理髪店でエステいかが? 女性客獲得の動き盛ん/鹿児島県内
「顔そり」武器 産毛や汚れ取れメークののり良く

 「本格メークに顔そりは欠かせません」―。男性客中心だった理髪店が顔そり技術を武器に、20代の女性客獲得にも乗り出している。最近は皮脂吸引、パックをつけたエステコースも定着。流行はまだ東京、大阪など大都市中心だが、鹿児島県内の理容業界も「近くブームになる。若い男性客を美容院に取られているが、ここで女性客を奪回したい」と意気込む。
 顔そりは理容師だけに許された技術で、顔やうなじ、耳たぶの産毛をそる。本格的な顔そりをすると、洗顔で落とせない汚れがとれて肌の色が明るくなる上、メークのノリが良くなると注目を浴びている。
 客の男女比が6対4の理美容「髪ingポピー」(鹿児島市照国町)は顔そりにエステをつけている。マッサージまでのフルコースは約1時間半で4000円から。5人のスタッフ総掛かりで顔そり、イオン水蒸気エステ、皮脂吸引、酵素パック、手のオイルマッサージ、肩マッサージをする。

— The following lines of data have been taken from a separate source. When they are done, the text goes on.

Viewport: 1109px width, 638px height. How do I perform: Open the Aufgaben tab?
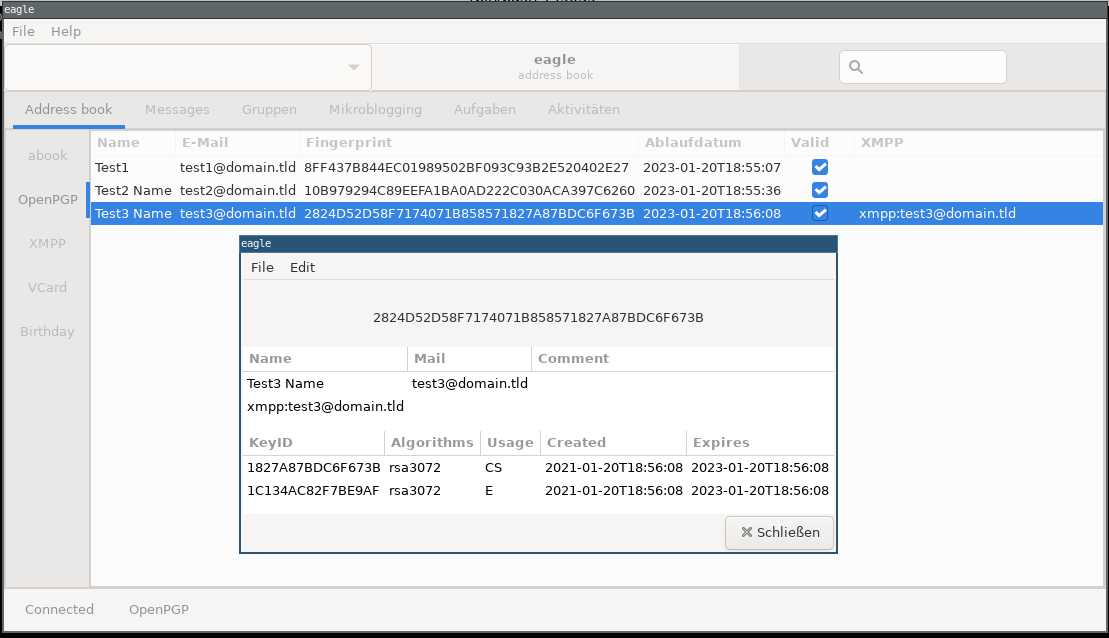(484, 109)
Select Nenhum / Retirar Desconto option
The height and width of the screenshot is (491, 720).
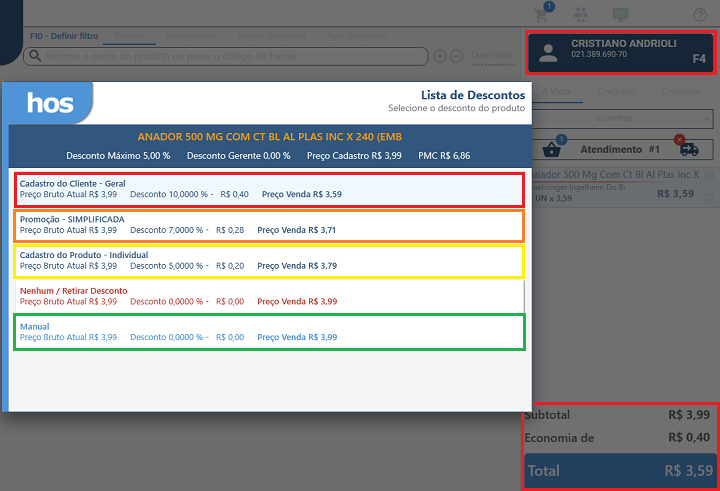(x=268, y=295)

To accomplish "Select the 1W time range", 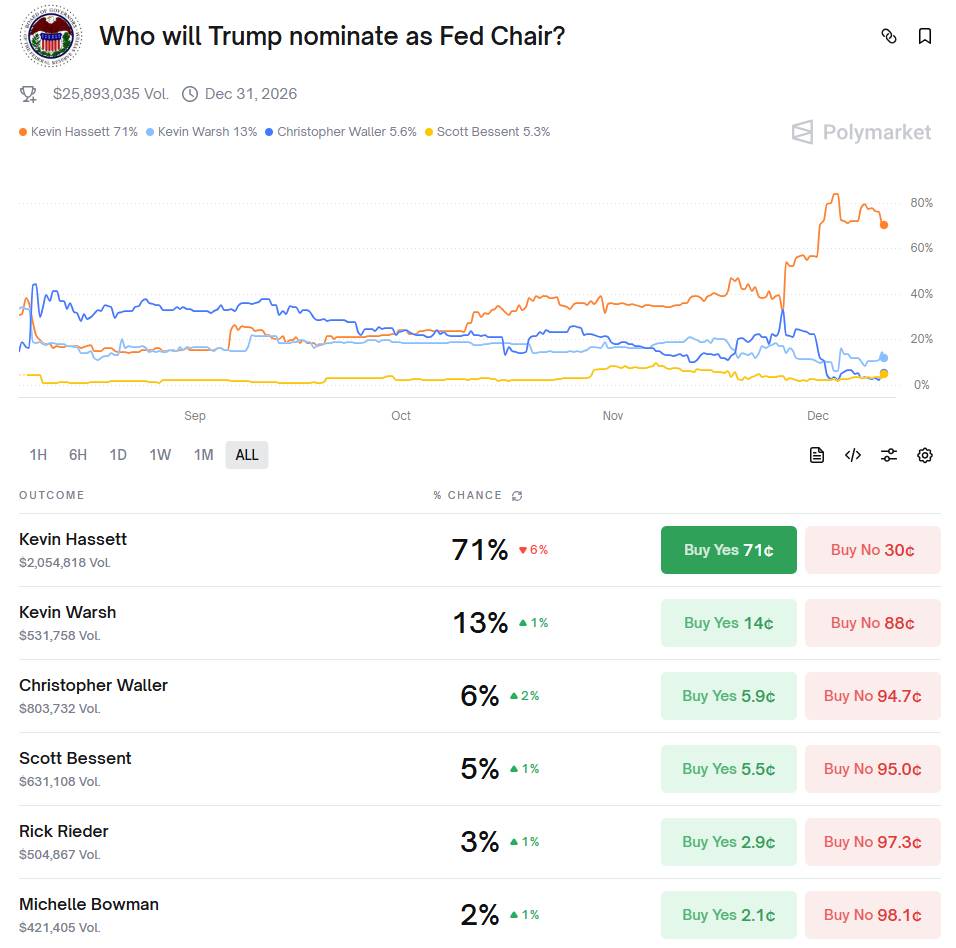I will [160, 454].
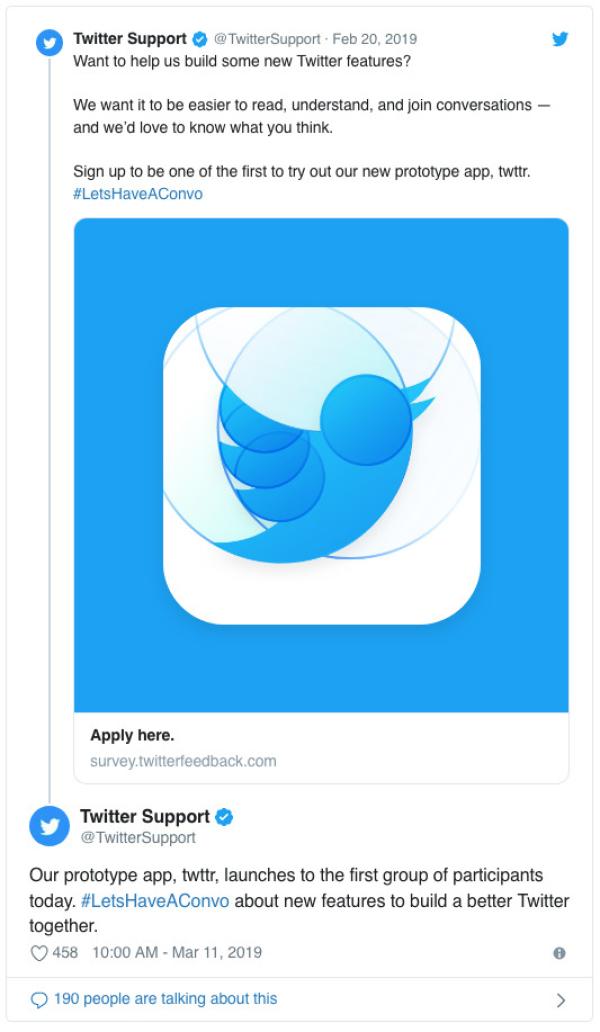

 「女性には特に日本刀と同じ刃のかみそりを使う。高い技術が必要」と酒匂真寿美店長。そり上がりはゆでたまごのように滑らかだ。同市春日町の主婦(42)は「知人から理髪店でエステができると聞いた。安いし最高」と話す。
 同市鴨池新町の自治会館内にある「PEACE」では電動フットマッサージ、耳掃
除が加わる。2時間4500円程度。若い女性が理髪店で男性と肩を並べるのは抵抗がありそうだが、同店の平尾昭代表は「これから個室を整えリラクゼーションを提供したい」と力を込める。